● Aufgabe A
Gib aus den Datensätzen den Abschnitt als nummerierte Liste aus, der mit der Zeile beginnt, die "hardware settings icon" enthält, und mit der Zeile endet, die "click(47, 369)" enthält, beide Zeilen eingeschlossen. Lass dabei Leerzeilen und die Bilder weg.

● Textauszug

####

Eine "U" in der Prignitz

  • Hallo Dampfer,


    ich möchte Euch mein Tuning einer Regner "U" zeigen. Über einige Umwege hat es nach dem 2. WK eine 750 mm U-Reihe aus Böhmen in die Prignitz nach Brandenburg geschafft, sie war ein absolutes Unikat bei der DDR-Reichsbahn und soweit im Norden irgendwie sowieso. Sie bekam die Nummer 99 791, später dann 99 4712. In der Prignitz gab es damals ein recht großes Schmalspurnetz mit vielen verschiedenen Loks und buntem Wagenpark, besonders in den 60ern.Spitzname der Bahn ist übrigens "Pollo". Da ich schon mehrere Modelle nach "Pollo-Vorbild" habe, lag es nahe, aus einer Regner Maschine, diejenige aus der Prignitz zu machen. Schon lange schwebte mir das Projekt und eine Regner U-Reihe.
    Das Vorbild änderte über die Jahre ihr Aussehen in mehr oder weniger Details. Ich möchte mein Modell ins Jahr 1962 setzen, da die Lok mir da irgendwie am besten gefällt, z.B. besitzt sie noch eine abgerundete Domverkleidung aber schon Ackermann Sicherheitsventile. Die Wasserkästen sind bereits neu geschweißt, weshalb ich neue Seitenteile ohne Nieten bauen will. Es wäre schade und unnötig Arbeit, die genieteten Gehäuseteile abzuschleifen. Die Lok soll zusätzlich und halbwegs versteckt im linken Wasserkasten noch eine Speisepumpe bekommen.


    Hier zwei Links zu Bildern der Lok. Leider gibt es im Netz nicht viel, nur in einem Buch.
    http://www.schmalspuralbum.de/….php?pid=19518&fullsize=1
    https://picclick.de/Original-F…x-CSDim-254016603853.html


    Es geht los, erstmal alles zerlegen und überprüfen. Die Maschine ist allerdings so gut wie nicht gefahren.


    Gehäuse abbauen, dann habe ich schon Servohalterungen aus Aluprofilen gefertigt. Servos werden neu positioniert bzw. kommt noch einer für die Betätigung vom Regler der Speisepumpe hinein.





    Dann ging es an den Einbau der Entkuppler, vorn musste ich in die Pufferbohle ein Langloch 8x9 mm für den Entkuppler schaffen.





    Hinten brauchte die Betätigunsplatte auch etwas Platz, aber nicht so viel.



    Die Zugstange ist aus 1,5 mm Draht, habe sie unter dem Nachläufer in "U" Form gebogen. Danach folgte ein kleiner Test und die Lok wurde weiter zerlegt.

####

● Liste der Datensätze

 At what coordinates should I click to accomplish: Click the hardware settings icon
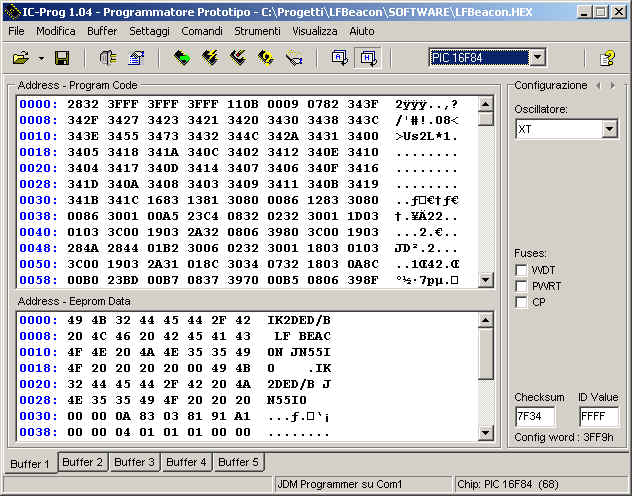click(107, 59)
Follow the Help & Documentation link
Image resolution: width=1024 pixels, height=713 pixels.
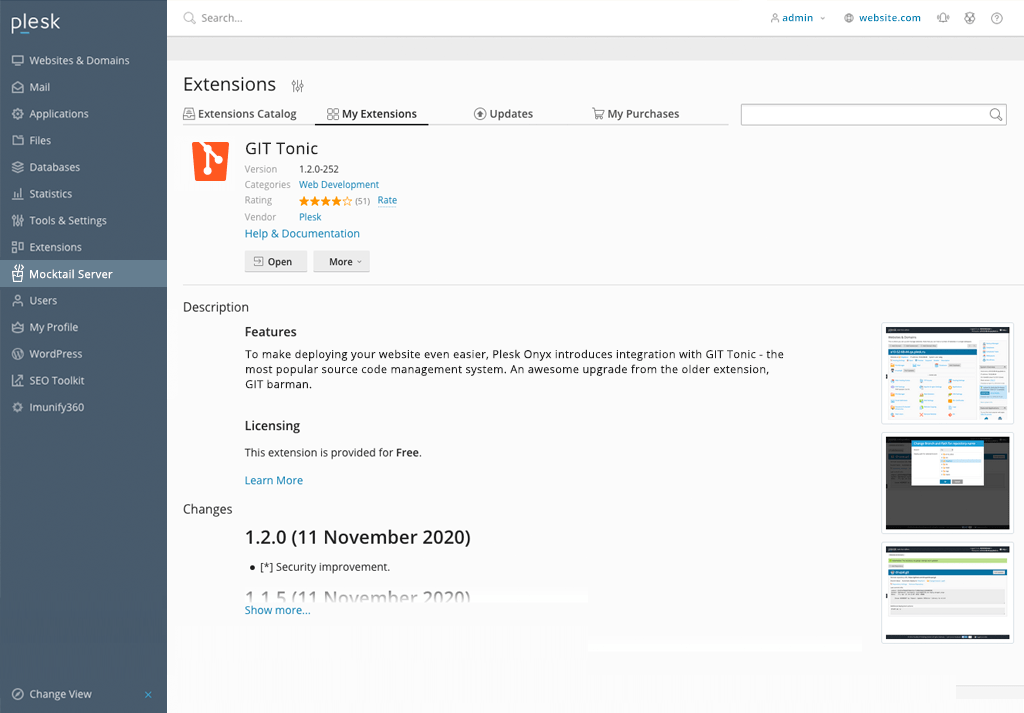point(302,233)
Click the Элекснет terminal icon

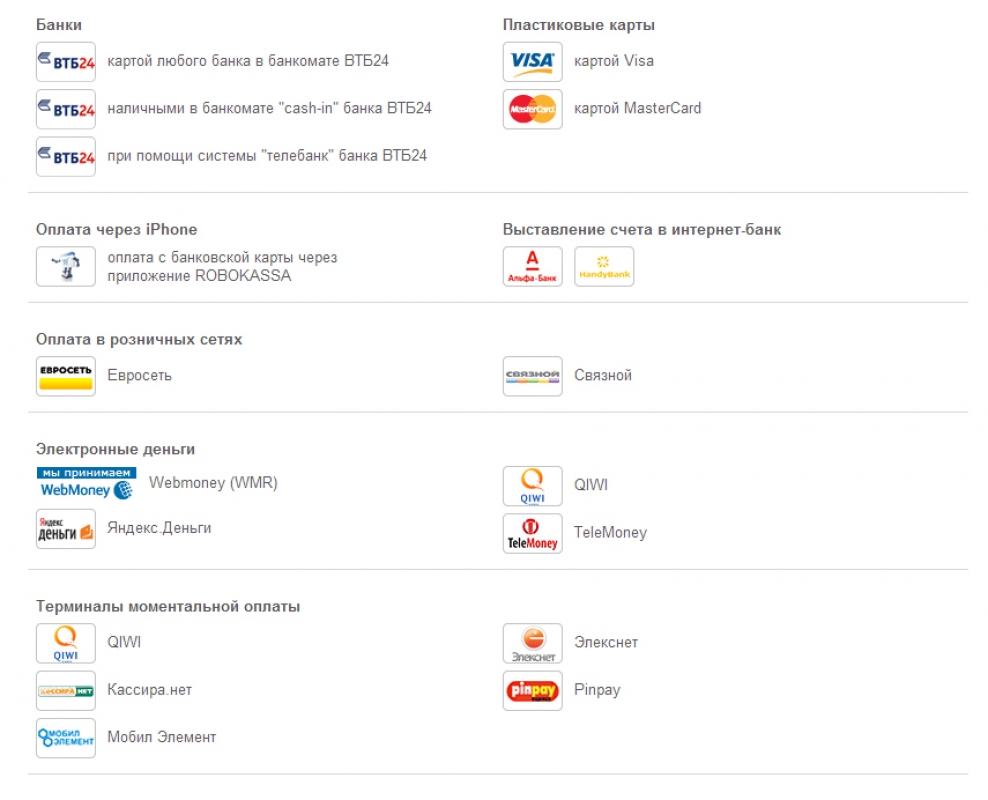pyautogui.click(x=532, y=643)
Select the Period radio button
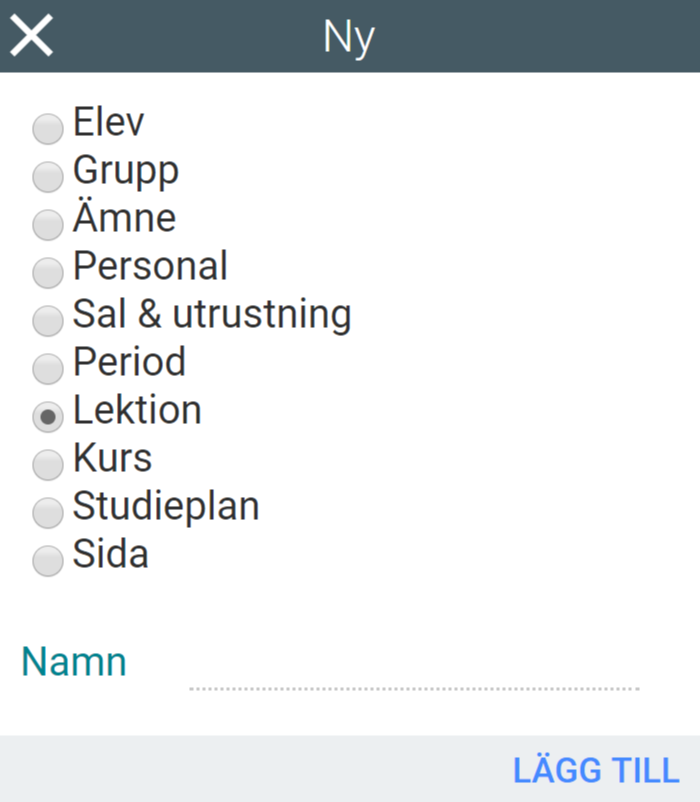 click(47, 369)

####

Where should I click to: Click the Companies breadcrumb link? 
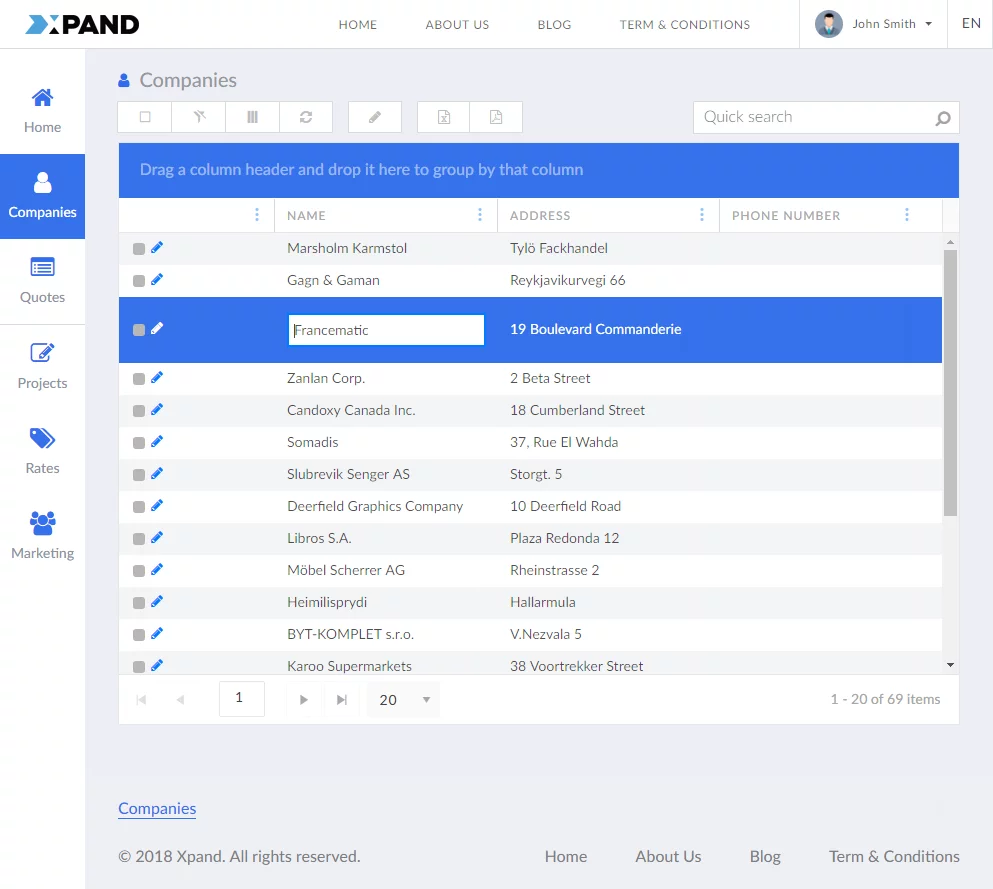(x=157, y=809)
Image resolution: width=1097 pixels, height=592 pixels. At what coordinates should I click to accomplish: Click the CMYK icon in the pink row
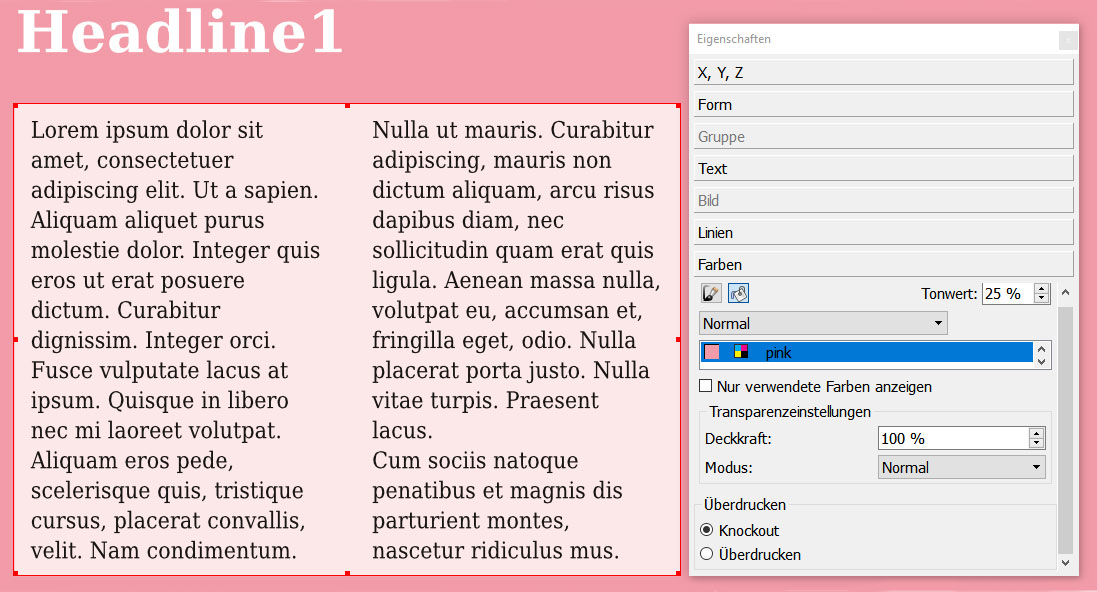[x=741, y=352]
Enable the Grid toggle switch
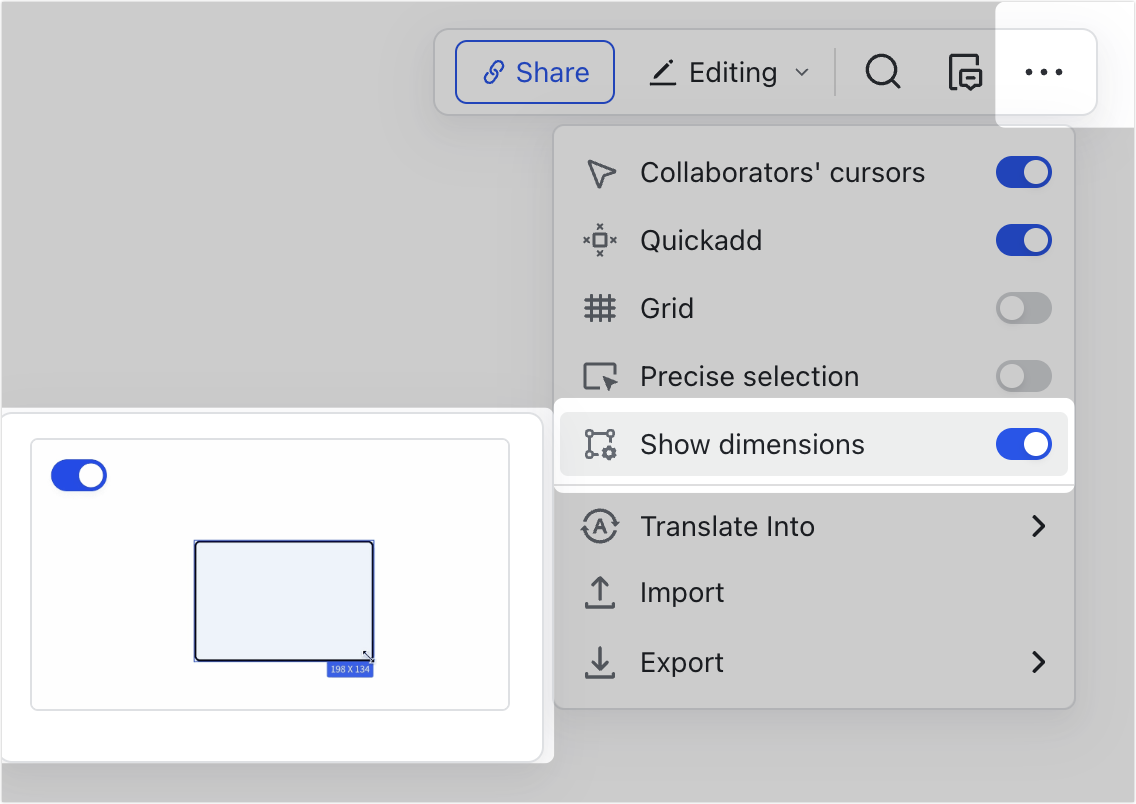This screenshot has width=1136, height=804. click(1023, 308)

####

● Aufgabe B
Gib aus dem Baubericht zur U-Lok den Abschnitt wörtlich wieder, der mit den Worten "Dann ging es" beginnt und mit den Worten "nicht so viel." endet.

● Übungsergebnis A
1.  At what coordinates should I click to accomplish: Click the hardware settings icon
2. click(107, 59)
3. Follow the Help & Documentation link
4. Image resolution: width=1024 pixels, height=713 pixels.
5. point(302,233)
6. Click the Элекснет terminal icon
7. pyautogui.click(x=532, y=643)
8. Select the Period radio button
9.  click(47, 369)

● Übungsergebnis B
Dann ging es an den Einbau der Entkuppler, vorn musste ich in die Pufferbohle ein Langloch 8x9 mm für den Entkuppler schaffen.





    Hinten brauchte die Betätigunsplatte auch etwas Platz, aber nicht so viel.